* Exercise description *
Answer these questions from the article on citrus greening:
1. At which center did the researchers conduct the study?
2. What dollar value does the article give for the Sunshine State's citrus industry?
3. What does the psyllid suck on when it leaves the greening bacteria behind?

━━ Text excerpt

New study shows how HLB bacterium changes bug behavior patterns

Citrus greening promotes its own spread, according to researchers

SOMETIMES, Mother Nature is just not very nice to the agriculture industry, as a recent study by University of Florida researchers stands to confirm. Citrus greening, according to the five researchers involved, has a built-in, bug-driven method of spreading itself far and wide — making it more difficult to deal with. Asian citrus psyllids fly earlier in their life cycles, farther, and more frequently when they are infected with the citrus greening (HLB) bacterium.

In other words, carrying that citrus-destroying cootie just fires them up to fly sooner, go farther, and venture out more often.

The results of the study have global implications for how the disease spreads — and for approaches to control it, researchers say. Kirsten Pelz-Stelinski and the team of researchers at UF’s Institute of Food and Agricultural Sciences’ Citrus Research and Education Center in Lake Alfred conducted the study.

The threat to the Sunshine State’s $10.7 billion citrus industry appears to be even more ominous with the knowledge that insect behavior is impacted in that way. “To our knowledge, this is the first description of direct changes to insect behavior caused by a bacterial pathogen in an insectplant-pathogen system,” Pelz-Stelinski elaborates. “These newly discovered behavior changes seem to increase dispersal of the insect — and thus the disease.”

Citrus greening bacterium finds its way to trees initially by way of the psyllid. The pest sucks on leaf sap and leaves the greening bacteria behind. The bacteria travels, then, through the veins of the tree. The disease deprives trees of nutrients and damages roots. Trees produce green or misshapen fruits, not suitable to sell as fresh fruit or — most of the time — for juice, until eventually the tree is no longer able to produce fruit and dies.

━━━━
━━ Data shown

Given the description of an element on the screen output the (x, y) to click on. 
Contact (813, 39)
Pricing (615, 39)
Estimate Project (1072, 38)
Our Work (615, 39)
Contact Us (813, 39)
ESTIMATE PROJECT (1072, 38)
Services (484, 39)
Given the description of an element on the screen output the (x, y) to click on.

━━━━

* Response to the task *
1. UF's Institute of Food and Agricultural Sciences' Citrus Research and Education Center in Lake Alfred.
2. $10.7 billion.
3. Leaf sap.